The country is in free fall; more than 130,000 Americans have lost their lives in months, millions more their livelihoods; and a new wave of shutdowns is underway (as other countries are getting back to normal) because there is no plan and never was one coming from a president that has been MIA for months. As a result of all of this calamity that has resulted from the daily chaos emanating out of the White House, Americans, by increasingly large margins, are saying not only the country is on the wrong track, but they’d like someone else, Joe Biden, to be the one to steer it out of this rolling national disaster. In response, on Wednesday night, President Donald Trump chalked up voters’ take on the current state of national affairs to a framing issue and fired his campaign manager Brad Parscale.
Of course, Trump apparently didn’t fire Parscale himself, because he cowers from any meaningful confrontation that isn’t digital, and sent his son-in-law Jared Kushner to do the deed. Parscale is staying on as an adviser, but is being sidelined in favor of deputy campaign manager and former New Jersey Gov. Chris Christie aide Bill Stepien. Parscale headed the 2016 Trump campaign digital effort and slid into the top spot on the Trump reelection push that started 2½ years ago in February 2018, just 12 months into Trump’s actual presidency. Parscale, like every comet in Trump’s orbit, was always an unconventional and largely self-dealing figure: He has no previous political experience, speaks in memes, and bolstered his own profile along with the president’s as a bombastic co-headliner of Trump fundraising events and, inconceivably, of Trump television ads.
Parscale’s proximity to the president and his campaign, like other Trump world barnacles’, appears to have made him wealthy as well as a MAGA celebrity. The Trump campaign paid for ads on Parscale’s personal Facebook page and poured money into his firm that, in turn, handed a bunch of it right back to Trump family members. “[Parscale’s] strength from the start of the 2016 campaign, in addition to his digital know-how, was his close relationship with Trump’s older children,” the Washington Post notes. “His firm, Parscale Strategy, bills for the campaign salaries of Lara Trump and Kimberly Guilfoyle, the wife and girlfriend respectively of Trump’s two oldest sons, Eric and Donald Jr.”
But with the president’s job performance and poll numbers continuing to plummet, the grift of rinsing cash for Trump family members didn’t seem to cut it anymore. The Trump campaign, as much as there is one—and it doesn’t really appear that there is by normal standards—seems to have drawn a blank on how to convince Americans that Donald Trump isn’t exactly what he is: a fraud, a cataclysmic president, and now a direct danger to their lives and livelihoods. The tipping point appeared to have been the sparsely attended Tulsa, Oklahoma, rally, for which Parscale was blamed. The event was dangerous and ill-advised, but that wasn’t Trump’s issue with it; the real problem was that the campaign looked gassed. In Tulsa, the American people got a midpandemic glimpse at a campaign, much like the Trump presidency, that after years of furious spinning had finally been spun dry.
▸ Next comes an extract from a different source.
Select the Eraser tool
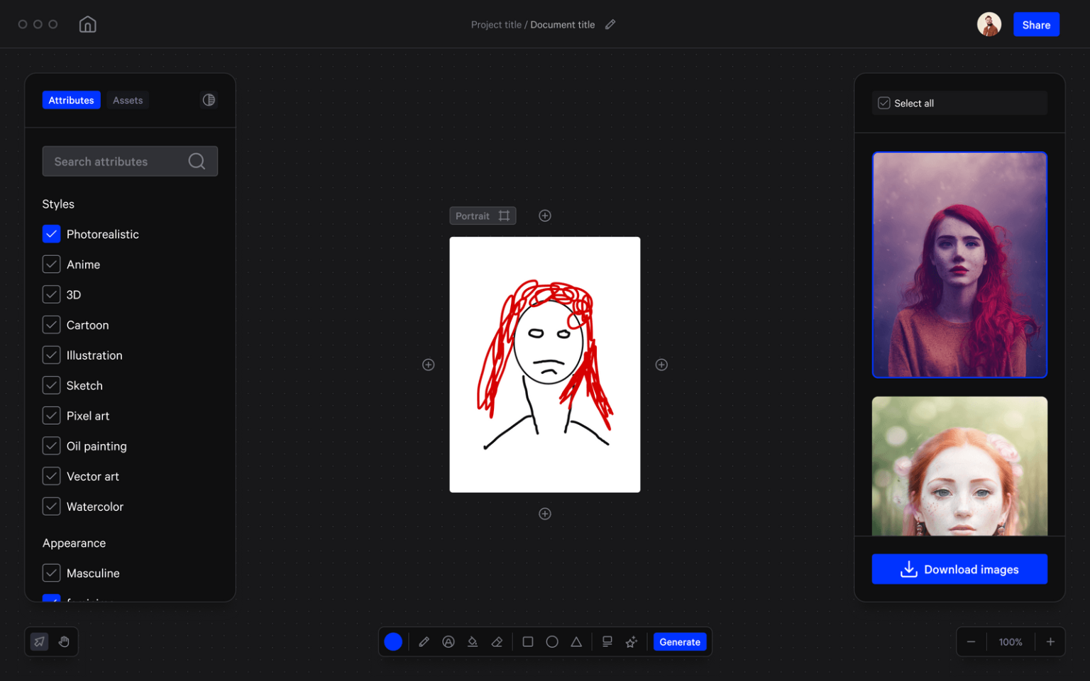Screen dimensions: 1090x681 497,641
So now there’s a new Trump enabler running the campaign, and, if history’s any indicator, he surely won’t be the last. Along with Stepien’s ascension to the top spot, the Trump team is getting a bunch of the 2016 band back together. What they are facing this time around, however, is not an optics problem, a question of presentation and positioning; it’s a product problem. The president is defective, and the opportunity to change that reality is not in ad buys in Arizona—it’s already passed.